---------- Data to process ----------
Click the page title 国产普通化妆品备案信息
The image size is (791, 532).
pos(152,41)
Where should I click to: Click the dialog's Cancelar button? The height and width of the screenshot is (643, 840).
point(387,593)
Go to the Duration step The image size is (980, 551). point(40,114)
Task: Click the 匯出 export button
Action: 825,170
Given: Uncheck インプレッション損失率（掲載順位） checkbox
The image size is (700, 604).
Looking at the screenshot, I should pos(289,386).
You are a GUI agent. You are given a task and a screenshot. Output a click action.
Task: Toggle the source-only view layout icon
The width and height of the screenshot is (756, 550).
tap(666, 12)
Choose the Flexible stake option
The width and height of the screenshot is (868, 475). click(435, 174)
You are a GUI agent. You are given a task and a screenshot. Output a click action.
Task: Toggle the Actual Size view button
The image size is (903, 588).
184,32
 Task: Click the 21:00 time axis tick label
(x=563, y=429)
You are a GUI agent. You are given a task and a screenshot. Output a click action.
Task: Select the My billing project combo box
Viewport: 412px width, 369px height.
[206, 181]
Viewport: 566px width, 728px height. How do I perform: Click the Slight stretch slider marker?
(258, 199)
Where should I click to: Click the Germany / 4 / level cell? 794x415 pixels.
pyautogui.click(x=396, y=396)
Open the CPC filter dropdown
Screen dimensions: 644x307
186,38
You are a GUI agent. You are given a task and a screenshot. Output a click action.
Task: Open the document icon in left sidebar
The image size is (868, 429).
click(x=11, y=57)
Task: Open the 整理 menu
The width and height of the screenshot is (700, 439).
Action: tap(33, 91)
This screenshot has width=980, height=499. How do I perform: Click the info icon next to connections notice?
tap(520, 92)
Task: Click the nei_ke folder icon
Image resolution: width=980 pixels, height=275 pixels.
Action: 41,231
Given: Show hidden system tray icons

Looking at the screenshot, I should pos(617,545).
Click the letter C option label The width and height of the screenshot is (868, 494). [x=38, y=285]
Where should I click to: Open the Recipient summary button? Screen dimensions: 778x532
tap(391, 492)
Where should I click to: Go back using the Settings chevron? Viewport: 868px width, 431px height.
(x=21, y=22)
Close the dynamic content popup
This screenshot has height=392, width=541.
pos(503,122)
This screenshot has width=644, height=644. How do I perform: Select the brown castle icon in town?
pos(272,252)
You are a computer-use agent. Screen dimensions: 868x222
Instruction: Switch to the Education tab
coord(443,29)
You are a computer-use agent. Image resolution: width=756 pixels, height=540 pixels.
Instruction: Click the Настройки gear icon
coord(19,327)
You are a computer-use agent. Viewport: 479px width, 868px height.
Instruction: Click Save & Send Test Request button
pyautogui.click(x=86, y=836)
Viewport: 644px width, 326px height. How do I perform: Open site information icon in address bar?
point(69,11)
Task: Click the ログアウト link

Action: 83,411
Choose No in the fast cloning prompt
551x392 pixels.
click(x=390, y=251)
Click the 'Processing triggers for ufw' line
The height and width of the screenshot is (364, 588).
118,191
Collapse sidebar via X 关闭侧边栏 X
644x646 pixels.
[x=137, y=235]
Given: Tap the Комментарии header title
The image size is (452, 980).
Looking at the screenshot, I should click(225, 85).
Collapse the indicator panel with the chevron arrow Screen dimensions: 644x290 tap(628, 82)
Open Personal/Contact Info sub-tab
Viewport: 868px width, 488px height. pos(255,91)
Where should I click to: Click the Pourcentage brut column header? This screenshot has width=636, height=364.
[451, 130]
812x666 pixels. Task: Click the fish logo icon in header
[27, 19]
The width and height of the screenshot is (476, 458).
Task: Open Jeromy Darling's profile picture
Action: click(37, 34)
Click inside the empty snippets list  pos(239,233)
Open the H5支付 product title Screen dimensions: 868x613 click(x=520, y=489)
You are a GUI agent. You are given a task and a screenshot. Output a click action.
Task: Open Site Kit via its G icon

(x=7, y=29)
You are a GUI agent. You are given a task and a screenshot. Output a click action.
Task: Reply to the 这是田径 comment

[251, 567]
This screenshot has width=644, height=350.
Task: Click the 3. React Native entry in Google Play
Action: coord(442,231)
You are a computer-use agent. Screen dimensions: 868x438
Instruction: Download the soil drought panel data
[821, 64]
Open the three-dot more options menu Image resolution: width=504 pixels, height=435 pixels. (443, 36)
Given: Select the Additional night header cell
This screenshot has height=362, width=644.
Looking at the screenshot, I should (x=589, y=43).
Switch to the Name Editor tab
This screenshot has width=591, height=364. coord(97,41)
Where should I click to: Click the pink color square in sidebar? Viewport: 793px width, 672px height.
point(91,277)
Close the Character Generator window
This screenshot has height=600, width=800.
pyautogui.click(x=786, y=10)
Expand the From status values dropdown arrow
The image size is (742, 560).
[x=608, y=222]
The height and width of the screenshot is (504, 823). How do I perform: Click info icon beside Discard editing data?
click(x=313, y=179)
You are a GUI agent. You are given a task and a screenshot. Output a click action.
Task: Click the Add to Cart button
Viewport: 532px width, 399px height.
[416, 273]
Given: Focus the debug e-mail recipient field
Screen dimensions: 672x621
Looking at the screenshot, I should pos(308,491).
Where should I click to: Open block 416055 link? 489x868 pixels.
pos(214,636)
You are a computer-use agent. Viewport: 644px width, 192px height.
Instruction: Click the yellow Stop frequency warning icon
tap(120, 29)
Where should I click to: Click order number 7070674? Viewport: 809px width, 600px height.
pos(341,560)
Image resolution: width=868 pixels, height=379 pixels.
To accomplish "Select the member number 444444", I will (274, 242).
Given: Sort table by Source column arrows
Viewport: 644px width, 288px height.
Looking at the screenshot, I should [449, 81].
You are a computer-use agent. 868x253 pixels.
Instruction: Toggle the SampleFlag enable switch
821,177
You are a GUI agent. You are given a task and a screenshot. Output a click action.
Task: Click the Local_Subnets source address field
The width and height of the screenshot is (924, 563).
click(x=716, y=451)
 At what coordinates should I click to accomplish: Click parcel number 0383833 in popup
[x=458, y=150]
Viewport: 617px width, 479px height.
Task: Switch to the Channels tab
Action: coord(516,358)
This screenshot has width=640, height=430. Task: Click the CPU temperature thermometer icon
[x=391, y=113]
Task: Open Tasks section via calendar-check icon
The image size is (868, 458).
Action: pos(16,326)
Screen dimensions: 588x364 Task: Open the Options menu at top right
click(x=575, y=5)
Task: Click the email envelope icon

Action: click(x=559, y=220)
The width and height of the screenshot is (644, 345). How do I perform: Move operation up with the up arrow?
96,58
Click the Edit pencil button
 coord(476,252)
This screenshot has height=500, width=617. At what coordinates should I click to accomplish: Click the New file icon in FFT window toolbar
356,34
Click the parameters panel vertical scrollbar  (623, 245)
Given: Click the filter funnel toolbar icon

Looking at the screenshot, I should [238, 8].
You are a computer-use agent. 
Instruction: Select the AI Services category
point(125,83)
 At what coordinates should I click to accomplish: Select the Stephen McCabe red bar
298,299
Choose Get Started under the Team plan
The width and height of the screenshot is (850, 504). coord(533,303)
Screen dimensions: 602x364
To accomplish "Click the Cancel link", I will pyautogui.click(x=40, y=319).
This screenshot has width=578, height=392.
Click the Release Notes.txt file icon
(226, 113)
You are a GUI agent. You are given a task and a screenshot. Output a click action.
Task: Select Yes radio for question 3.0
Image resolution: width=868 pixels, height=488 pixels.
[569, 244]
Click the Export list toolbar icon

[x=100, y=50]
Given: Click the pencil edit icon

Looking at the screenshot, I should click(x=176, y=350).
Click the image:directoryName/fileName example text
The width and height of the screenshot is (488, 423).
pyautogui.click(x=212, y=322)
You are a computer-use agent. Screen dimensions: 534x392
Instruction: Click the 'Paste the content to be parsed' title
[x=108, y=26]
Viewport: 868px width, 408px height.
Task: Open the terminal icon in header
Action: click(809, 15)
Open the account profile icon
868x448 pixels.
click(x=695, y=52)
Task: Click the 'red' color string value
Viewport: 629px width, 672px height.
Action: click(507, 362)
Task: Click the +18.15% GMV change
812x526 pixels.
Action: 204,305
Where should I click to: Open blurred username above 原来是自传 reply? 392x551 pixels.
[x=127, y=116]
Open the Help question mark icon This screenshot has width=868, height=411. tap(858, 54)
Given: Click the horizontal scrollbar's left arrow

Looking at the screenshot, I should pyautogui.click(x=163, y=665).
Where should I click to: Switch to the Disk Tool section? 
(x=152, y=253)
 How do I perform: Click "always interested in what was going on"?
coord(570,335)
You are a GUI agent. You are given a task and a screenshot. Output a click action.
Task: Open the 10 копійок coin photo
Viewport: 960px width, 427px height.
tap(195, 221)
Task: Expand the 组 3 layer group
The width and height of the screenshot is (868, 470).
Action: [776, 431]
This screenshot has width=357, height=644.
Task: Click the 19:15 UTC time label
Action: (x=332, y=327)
----------
■ **Exercise brief**: If a line above includes the string "Collapse", pick it out.

■ **Answer for this exercise**:
Collapse sidebar via X 关闭侧边栏 X
Collapse the indicator panel with the chevron arrow Screen dimensions: 644x290 tap(628, 82)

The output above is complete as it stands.